Toca em mim uma sirene de irreversível adeus. Sem muito pensar – que não era de então que isso se fazia uma inevitabilidade –, troco, infeliz-tardiamente, o carinhoso apelido que em meu aparelho de telefone vinculava tal importantíssima pessoa de minha errante vida a três números, pelo austero e insensível nome de batismo: eu perdia o último vínculo afetivo do que se chama a 'vida amorosa'. Finalmente – e como já então havia muito eu mesmo sabia um dia iria acontecer – sobravam-me os amigos, apenasmente. Longe de ser isso pouco: mas tão longe quanto de ser um alívio.
Cinco minutos depois consegui, contra minhas próprias expectativas, falar com aquela bonita moça querida, quase-amiga íntima-quase daquele caríssimo amigo que na tal noite estaria presentíssimo. Era em cima da hora, mas ela aceitou. Não quis questionar – naquele momento –, a diferença de atitude. Apenas me contentei – e me emocionei – com as boas novas, e deixei de pensar no que considerava das piores possíveis atitudes que esse infeliz do ser humano toma, nos simples e belos momentos da vida, por fazer deles grandes monstros de mil cabeças que abalam as merdinhas de estruturas que ele próprio – o pobre ser-humano – cria pra se proteger – a si e às convenções que o agradem – do que possa, de alguma substanciosamente bela forma, questionar tais efêmeras estruturas.
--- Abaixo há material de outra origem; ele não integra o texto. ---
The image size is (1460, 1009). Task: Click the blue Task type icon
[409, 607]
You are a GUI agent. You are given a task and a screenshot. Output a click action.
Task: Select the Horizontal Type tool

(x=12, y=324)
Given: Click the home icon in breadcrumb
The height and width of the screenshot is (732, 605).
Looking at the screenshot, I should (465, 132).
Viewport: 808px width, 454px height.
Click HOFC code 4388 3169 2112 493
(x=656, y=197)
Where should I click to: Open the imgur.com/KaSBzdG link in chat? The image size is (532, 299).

Eu estava esfuziante com a futura presença de alguém agradável, então deixava pra depois tais tristes constatações. Mas elas viriam.
De meu triste repúdio, cheguei sem esforço a considerações ainda mais tristes. Se eu havia sido deixado de lado por uma ou duas mulheres, certamente seus motivos envolviam – pra além da falta de suposto suficiente sentimento – essa minha eterna pose de moleque, supostamente inapto a ser um pai de família socialmente respeitável. Triste mundo, eu pensei: "Vamos ver no que isso vai dar". Mas, imediatamente me remendando, postulei: "Eu não vou estar, aqui ou lá, pra ver nada disso. Nada." O que houvesse de ser, que fosse. Aquele menino Ricardo já havia dito: "Sábio é o que se contenta com o espetáculo do mundo".
Mais tarde, naquele mesmo irreversível dia, recebi uma mensagem de pedido de desculpas pela suposta não-intencional grosseria. Desculpei em silêncio, e fui, indiferente a qualquer coisa que não fosse o tal evento, apreciá-lo. Mas por algum tempo estava claro que as amena-belas conclusões de Braga, eu deixava pra ele, apenas.